- **INSTRUCTIONS FOR THE TASK**:
Look through the lines below and copy each one that includes "agent".
***** WORKING DATA
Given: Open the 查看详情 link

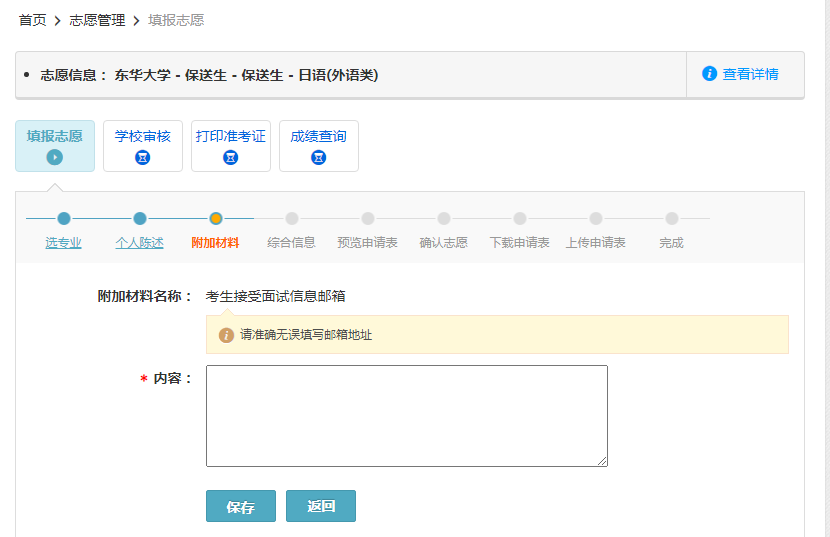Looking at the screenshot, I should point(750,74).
**********
***** WORKING DATA
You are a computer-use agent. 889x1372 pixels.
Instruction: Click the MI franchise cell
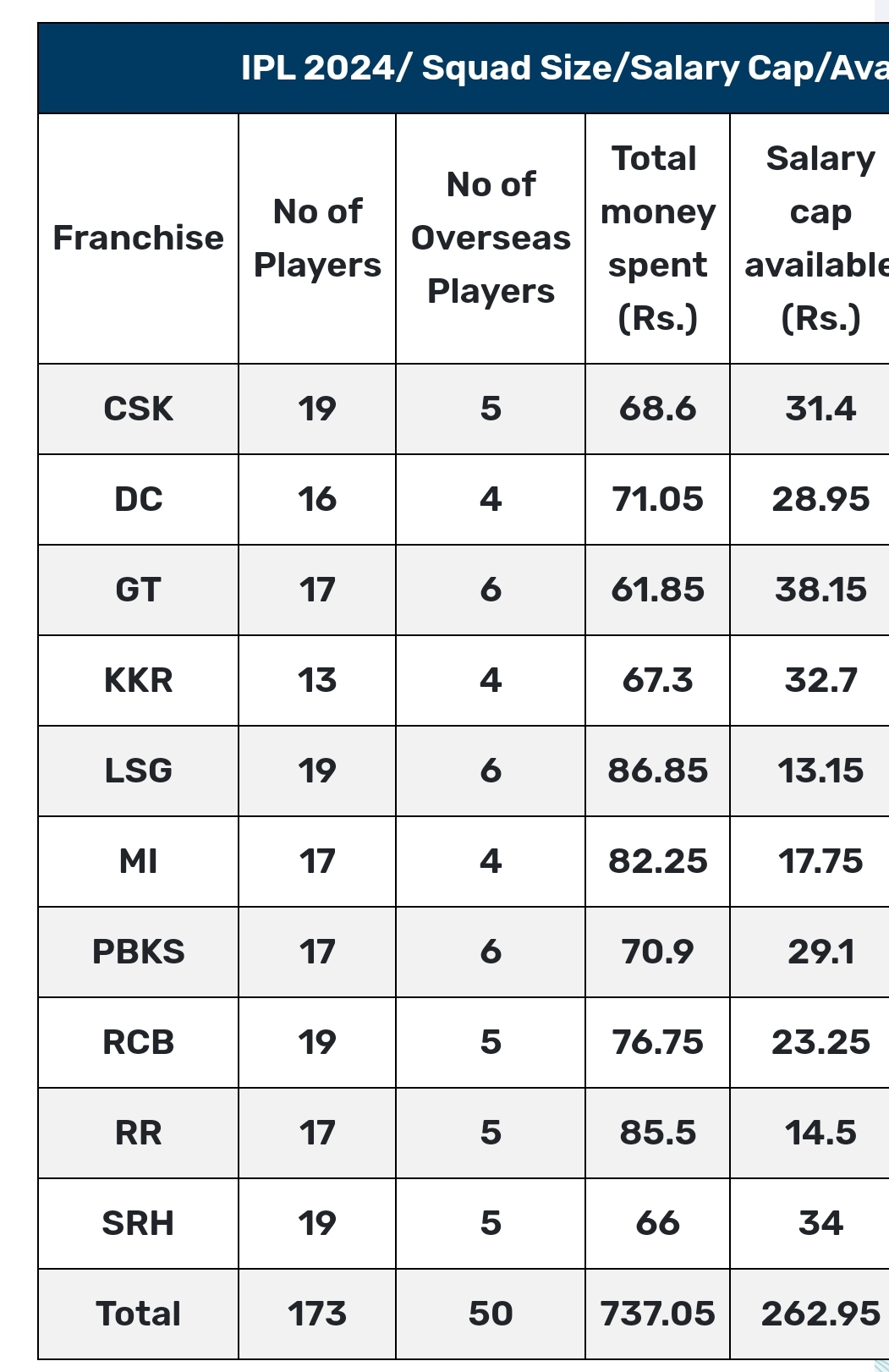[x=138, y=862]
**********
***** WORKING DATA
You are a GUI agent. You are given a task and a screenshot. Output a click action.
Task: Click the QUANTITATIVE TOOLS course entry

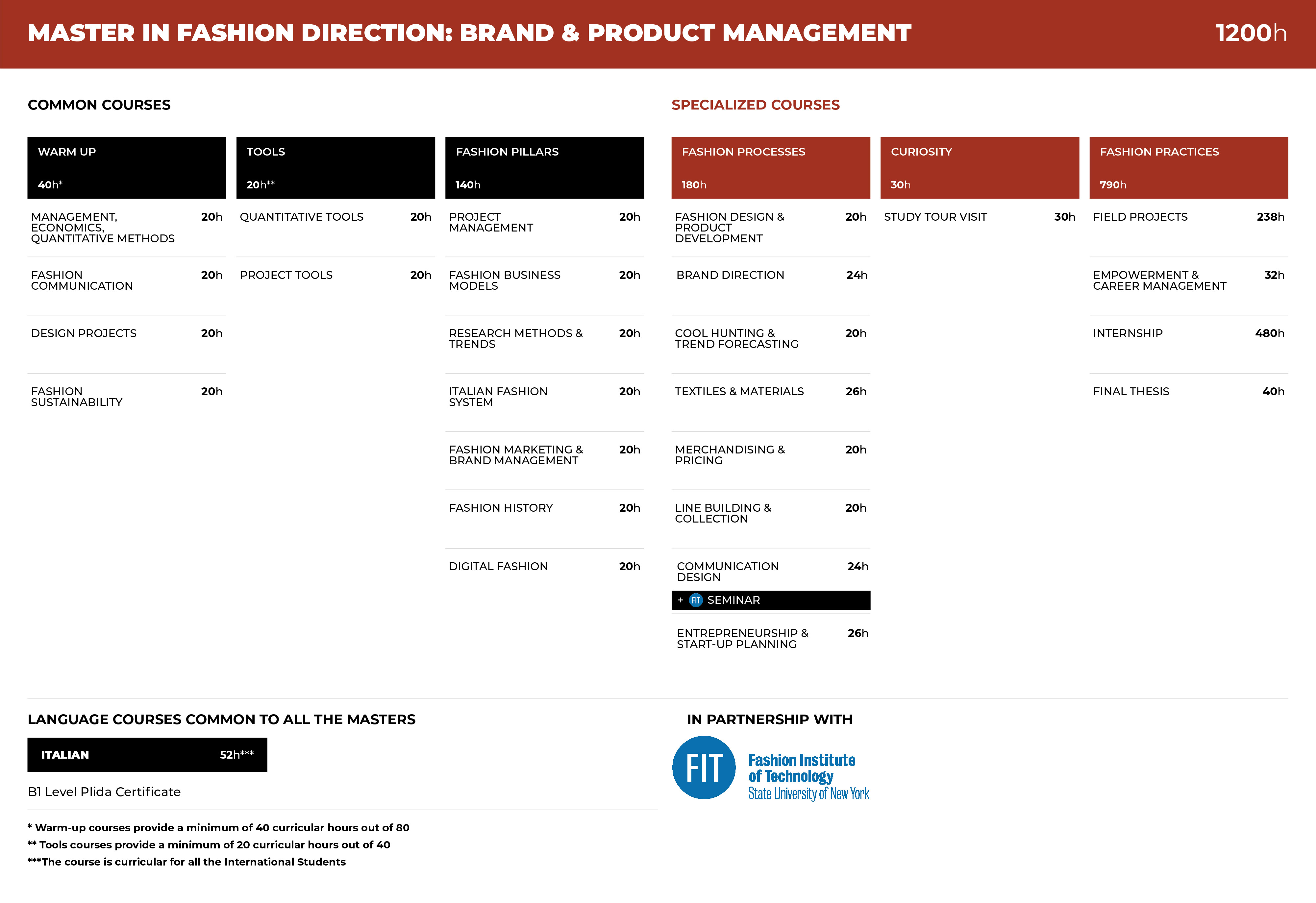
**********
- **SOLUTION TO THE EXERCISE**:
You are a computer-use agent. 889x1372 pixels.
You are a GUI agent. You are given a task and a screenshot. Output a click action.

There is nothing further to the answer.